Miami-Dade draws up plans to keep kids safe from gun violence

It has been almost three weeks since 6-year-old King Carter was killed by a stray bullet in a shootout between teens. The community has mourned, marched and buried the first-grader in a tiny white casket.

Now, plans are forming to prevent another tragedy.

In community centers, halls of government and churches, some possibilities have emerged: It’s going to take mentors and after-school programs, policing and prosecution, parental involvement and community collaboration to solve the deep-rooted problems that cost young people their lives.

“It’s a public outcry, and people are simply tired,” said Tawana Akins, King’s aunt and a fourth-grade teacher at Holmes Elementary at a meeting meant to strategize ideas Sunday in Liberty City.

Violence against young people is a harrowing reality in Miami-Dade County. About 35 kids and teens are killed every year, according to a decade of data provided by the medical examiner’s office. So far this year, about one young person a week has been murdered in Miami-Dade.

But the death of little King Carter, killed on a Saturday afternoon as he went to buy candy, has galvanized the community.

At a Miami-Dade County school board meeting Wednesday, district leaders debated their role in solving the issue. The key, stressed by board members such as Marta Pérez Wurtz, will be collaboration with the dozens of organizations and initiatives already on the ground.

“It cannot just be us in our silo,” said Superintendent Alberto Carvalho, who has been outspoken about how violence impacts kids. “Before we do the right thing, we have to sit at the same table.”

That is already starting to happen. At Wednesday’s meeting, Saif Y. Ishoof, vice president of engagement at Florida International University, announced a partnership among local institutions of higher learning to research local problems and provide mentors. The six institutions — including the University of Miami, Miami Dade College, Barry University and others — plan to begin meeting in the coming weeks.

“We are leaning into this,” Ishoof said. “This is not another point of talk.”

Board Member Raquel Regalado pushed for legal solutions, calling for laws to protect witnesses and punish those who use guns near schools.

“Unfortunately, when we go to Tallahassee and talk about the issues, other areas are not seeing the violence we are seeing. So this is not a priority,” Regalado said.

Legal protection is an issue that Tangela Sears, founder of Parents of Murdered Kids, has pushed in Tallahassee to no avail.
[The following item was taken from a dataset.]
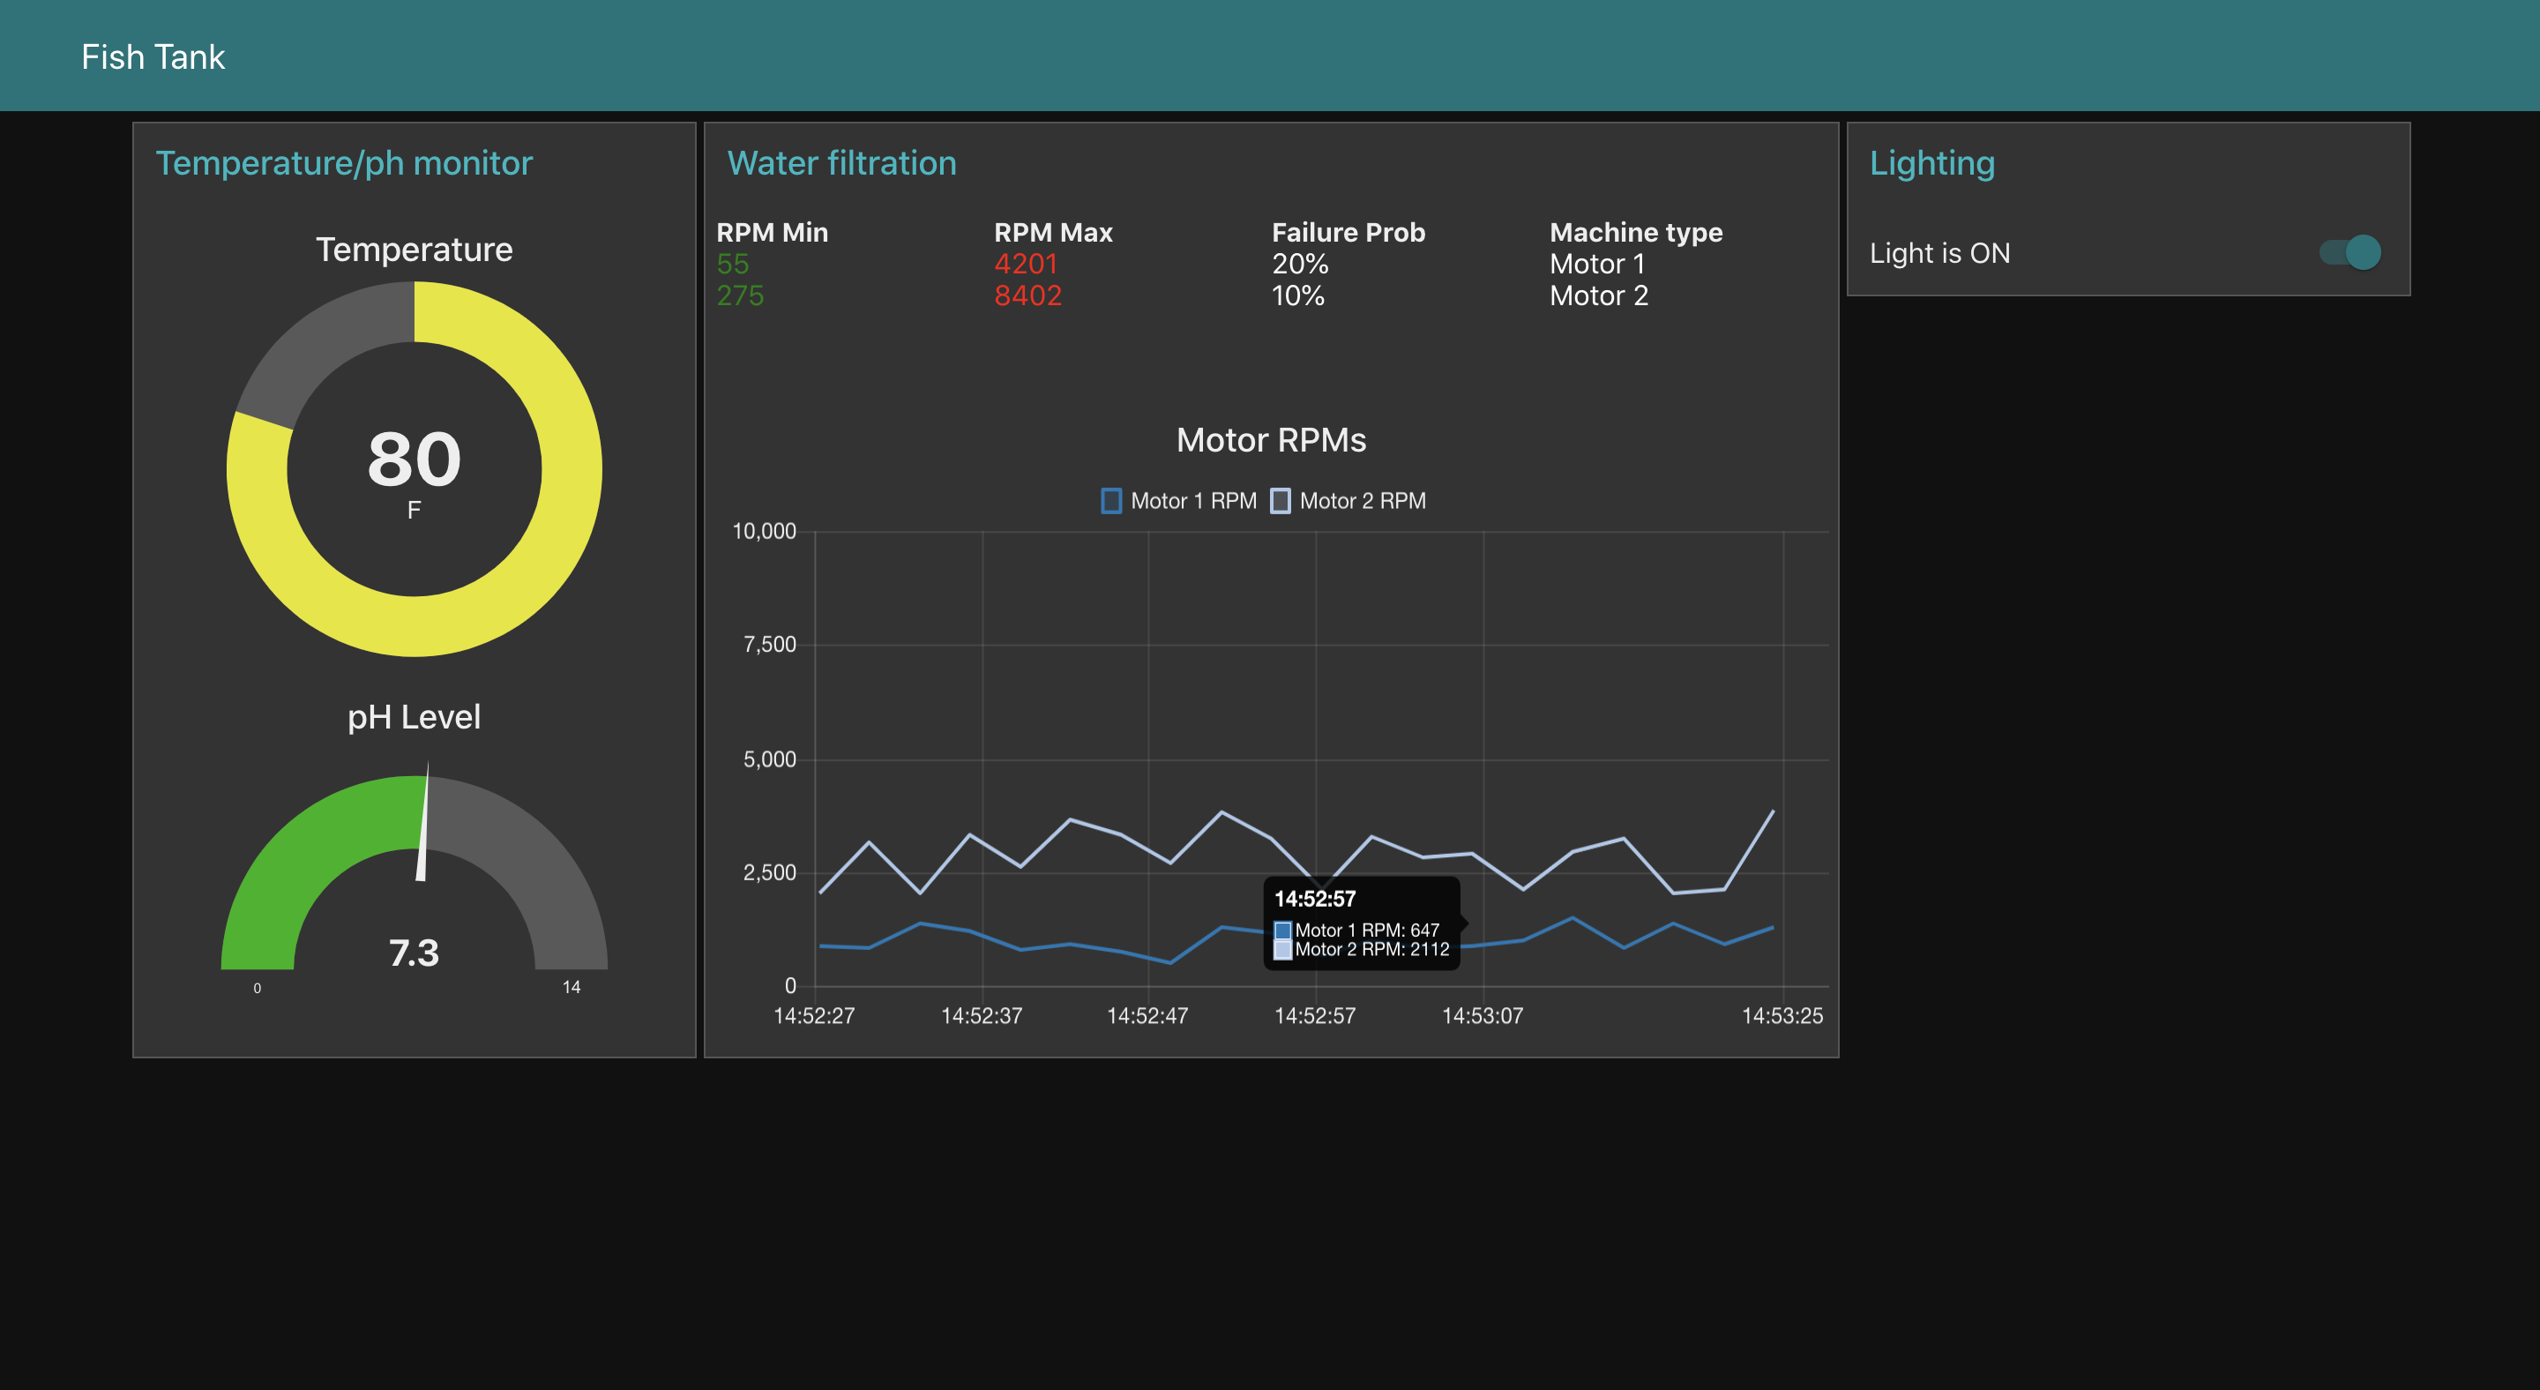Image resolution: width=2540 pixels, height=1390 pixels.
Task: Select the Water filtration panel title
Action: 841,163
A bill to protect witnesses has stalled and faced opposition from open government advocates.

The school system is far from alone in searching for solutions.

On Thursday, the county’s Community Relations Board will for a second time hear suggestions from young people about what can be done to make things better.

“What we are trying to do is give young people a chance to be heard,” said Amy Carswell, director of the Miami-Dade County Community Relations Board.

Thursday’s meeting, which will be held at 6:30 p.m. at West Perrine Park, 10301 SW 170th Terr., is the second in a series of four meetings to get teen opinions. The series has been dubbed, “How to stop the shootings.”

At the kickoff meeting last month, held at the African Heritage Cultural Arts Center, 11-year-old Aziz Muhammad cried as he talked about community violence.

“Our children are dying because they need help,” he said, choking back tears.

Carswell said all of the suggestions in the series will be compiled into a report that will be presented to the county commission. Others have already come up with a list of action items.

At Sunday’s meeting in Liberty City, Akins, along with Miami-Dade State Attorney Katherine Fernandez Rundle, Superintendent Carvalho, Miami-Dade Police Department assistant director Alfredo Ramirez and other community members, came up with several ideas: a campaign to teach parents how to monitor their children’s social media; keeping schools open later and possibly providing transportation home; mental health services; and a police mentoring program for at-risk children.

“The children can’t play and the elderly cannot even enjoy the rest of their lives,” Akins said. “They are afraid to sit on their porches. Who will rise up and protect our citizens from living in these horrible conditions?”